Constat : Les nuisances lumineuses sont encadrées par une réglementation interdisant l’éclairage nocturne des commerces, notamment par les articles L583-1 à L583-5 du code de l’environnement. Le maire est compétent afin de sanctionner les comportements ne respectant pas cette réglementation, en application de l’article L583-5 du même code, l’obligeant à mettre en demeure les personnes ne respectant pas ces obligations de les appliquer, et permettant au maire, par arrêté, de faire cesser le trouble si la mise en demeure reste sans effets. 

Réponse : Le Tribunal Administratif de Toulouse a rendu une décision le 18 mai 2026 sanctionnant l’inaction des maires face à ce phénomène.

En l’espèce, une association de protection de la nature et de la biodiversité a, sur le fondement de l’article L583-5 du Code de l’environnement, demandé au maire de Toulouse de faire cesser le trouble, en mettant en demeure les trente-six enseignes qui contrevenaient aux prescriptions relatives aux éclairages extérieurs nocturnes, tel qu’un procès-verbal de constat d’huissier du 6 janvier 2023 l’avait constaté.

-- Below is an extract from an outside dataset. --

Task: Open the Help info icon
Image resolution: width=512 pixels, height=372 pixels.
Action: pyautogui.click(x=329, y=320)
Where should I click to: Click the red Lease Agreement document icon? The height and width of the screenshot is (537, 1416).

Le maire s’est alors défendu en arguant que des lettres ont été adressées aux contrevenants. Cependant, la majorité des lettres adressées n’étaient pas des mises en demeures mais de simples rappels des règles en vigueur. Six mises en demeure ont bien été adressées, mais cela a été fait plus d’une année après la demande de l’association ; une décision implicite de refus de mettre en demeure les sociétés contrevenantes sur le fondement de l’article L. 583-5 du code de l’environnement était alors bien intervenue à la date d’introduction de la requête.

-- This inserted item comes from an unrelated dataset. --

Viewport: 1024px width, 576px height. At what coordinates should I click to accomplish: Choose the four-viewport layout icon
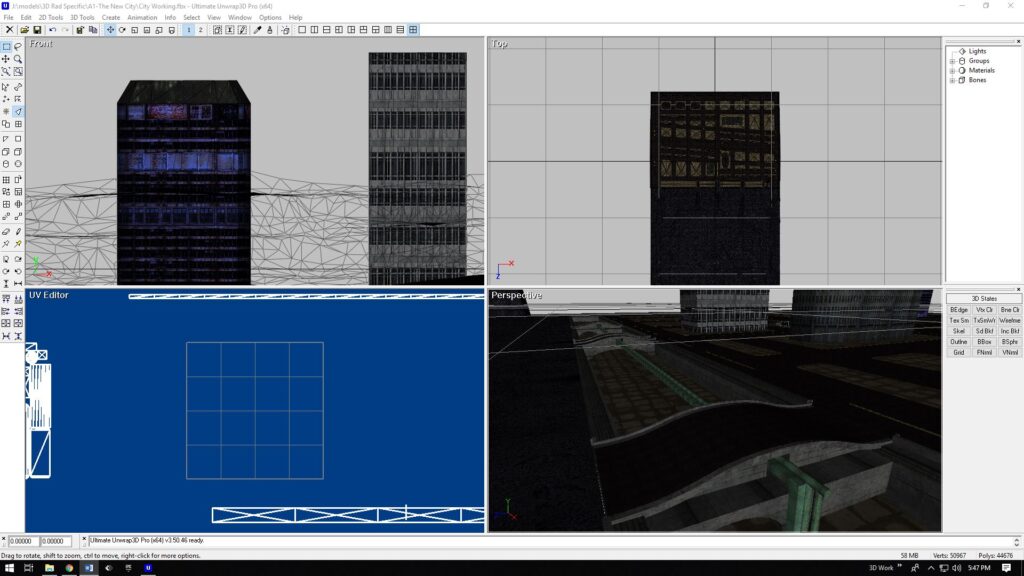(x=414, y=30)
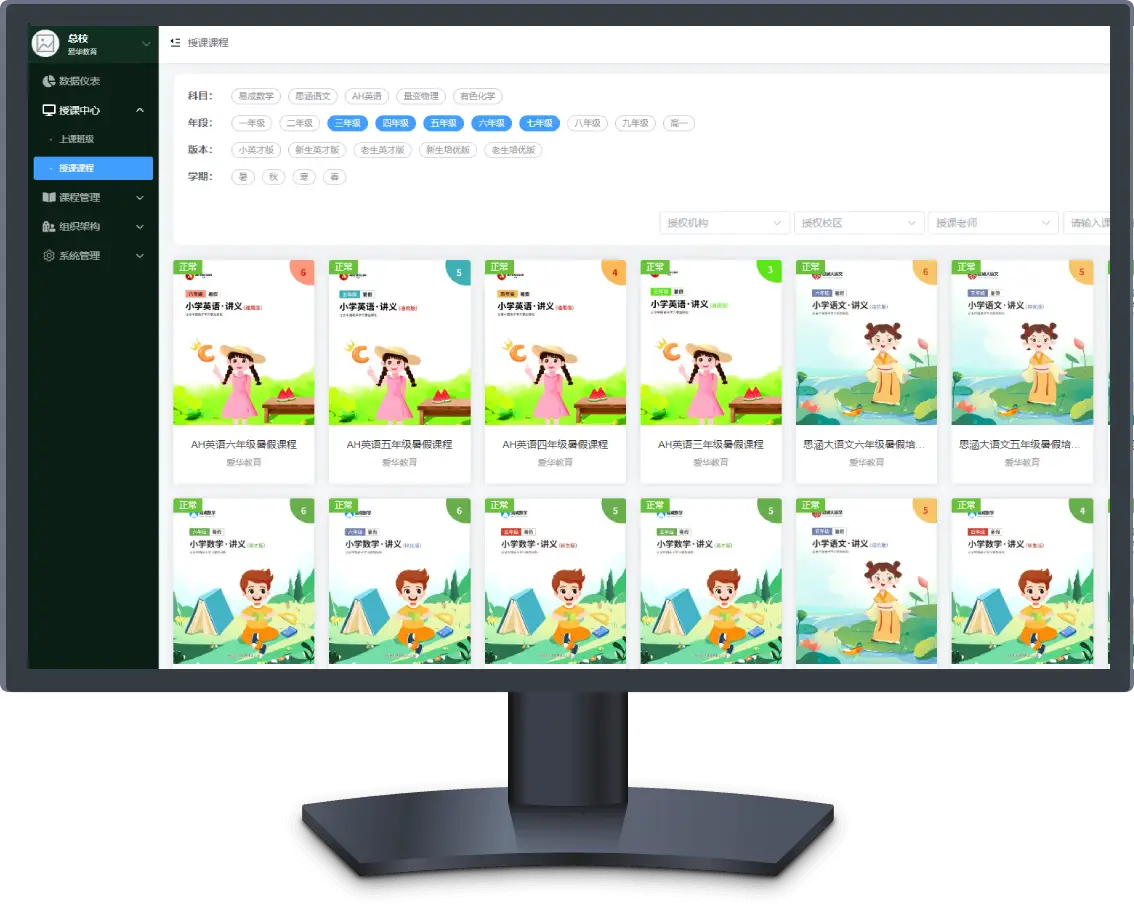Screen dimensions: 1134x912
Task: Go to 上课班级 in the sidebar
Action: click(x=77, y=139)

Le maire de Toulouse a ainsi été enjoint par le Tribunal Administratif de faire usage des pouvoirs qu’il tient de l’article L. 583-5 du code de l’environnement à l’égard des trente enseignes contrevenantes, sous réserve que la matérialité de l’infraction soit constatée, dans un délai d’un mois à compter de la notification du présent jugement, et de verser une somme d’argent à l’association demanderesse au titre de l’article L. 761-1 du code de justice administrative

 

Références : Code de l’environnement, Article L583-1 à L583-5, TA Toulouse, 18 mai 2026, n° 2301888.